▶ _LISTED ENTRIES_
--
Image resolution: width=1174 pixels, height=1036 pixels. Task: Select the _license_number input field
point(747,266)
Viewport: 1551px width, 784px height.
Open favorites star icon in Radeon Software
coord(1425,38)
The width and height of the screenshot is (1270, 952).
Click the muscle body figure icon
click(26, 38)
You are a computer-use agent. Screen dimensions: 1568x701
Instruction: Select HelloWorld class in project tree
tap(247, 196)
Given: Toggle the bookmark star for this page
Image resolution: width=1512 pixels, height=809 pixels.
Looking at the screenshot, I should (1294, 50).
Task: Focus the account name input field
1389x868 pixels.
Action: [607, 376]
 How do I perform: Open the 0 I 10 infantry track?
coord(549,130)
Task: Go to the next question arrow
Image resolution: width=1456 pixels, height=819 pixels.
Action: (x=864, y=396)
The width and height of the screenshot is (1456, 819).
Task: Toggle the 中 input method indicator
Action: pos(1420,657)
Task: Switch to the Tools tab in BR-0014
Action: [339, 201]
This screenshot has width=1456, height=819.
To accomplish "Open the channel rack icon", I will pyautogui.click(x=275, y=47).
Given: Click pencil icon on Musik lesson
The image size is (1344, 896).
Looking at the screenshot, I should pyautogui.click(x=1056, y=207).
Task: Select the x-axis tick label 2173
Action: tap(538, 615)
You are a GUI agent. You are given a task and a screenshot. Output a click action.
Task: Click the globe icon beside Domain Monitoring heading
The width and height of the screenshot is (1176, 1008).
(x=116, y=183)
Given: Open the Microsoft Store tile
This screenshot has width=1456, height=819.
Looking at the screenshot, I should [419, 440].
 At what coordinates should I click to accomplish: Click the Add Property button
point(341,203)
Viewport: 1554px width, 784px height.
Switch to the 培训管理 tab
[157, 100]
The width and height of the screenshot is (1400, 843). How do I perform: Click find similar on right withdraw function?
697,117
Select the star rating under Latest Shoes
--
▶ _WHAT NEEDS TO BE DONE_
Your answer must be the lines from the one containing "Click the muscle body figure icon" through the last line of the entries, copied exactly, with no other lines.

▶ _TASK SOLUTION_
Click the muscle body figure icon
click(26, 38)
You are a computer-use agent. Screen dimensions: 1568x701
Instruction: Select HelloWorld class in project tree
tap(247, 196)
Given: Toggle the bookmark star for this page
Image resolution: width=1512 pixels, height=809 pixels.
Looking at the screenshot, I should (1294, 50).
Task: Focus the account name input field
1389x868 pixels.
Action: [607, 376]
 How do I perform: Open the 0 I 10 infantry track?
coord(549,130)
Task: Go to the next question arrow
Image resolution: width=1456 pixels, height=819 pixels.
Action: (x=864, y=396)
The width and height of the screenshot is (1456, 819).
Task: Toggle the 中 input method indicator
Action: pos(1420,657)
Task: Switch to the Tools tab in BR-0014
Action: [339, 201]
This screenshot has width=1456, height=819.
To accomplish "Open the channel rack icon", I will pyautogui.click(x=275, y=47).
Given: Click pencil icon on Musik lesson
The image size is (1344, 896).
Looking at the screenshot, I should pyautogui.click(x=1056, y=207).
Task: Select the x-axis tick label 2173
Action: tap(538, 615)
You are a GUI agent. You are given a task and a screenshot. Output a click action.
Task: Click the globe icon beside Domain Monitoring heading
The width and height of the screenshot is (1176, 1008).
(x=116, y=183)
Given: Open the Microsoft Store tile
This screenshot has width=1456, height=819.
Looking at the screenshot, I should [419, 440].
 At what coordinates should I click to accomplish: Click the Add Property button
point(341,203)
Viewport: 1554px width, 784px height.
Switch to the 培训管理 tab
[157, 100]
The width and height of the screenshot is (1400, 843). How do I perform: Click find similar on right withdraw function?
697,117
Select the star rating under Latest Shoes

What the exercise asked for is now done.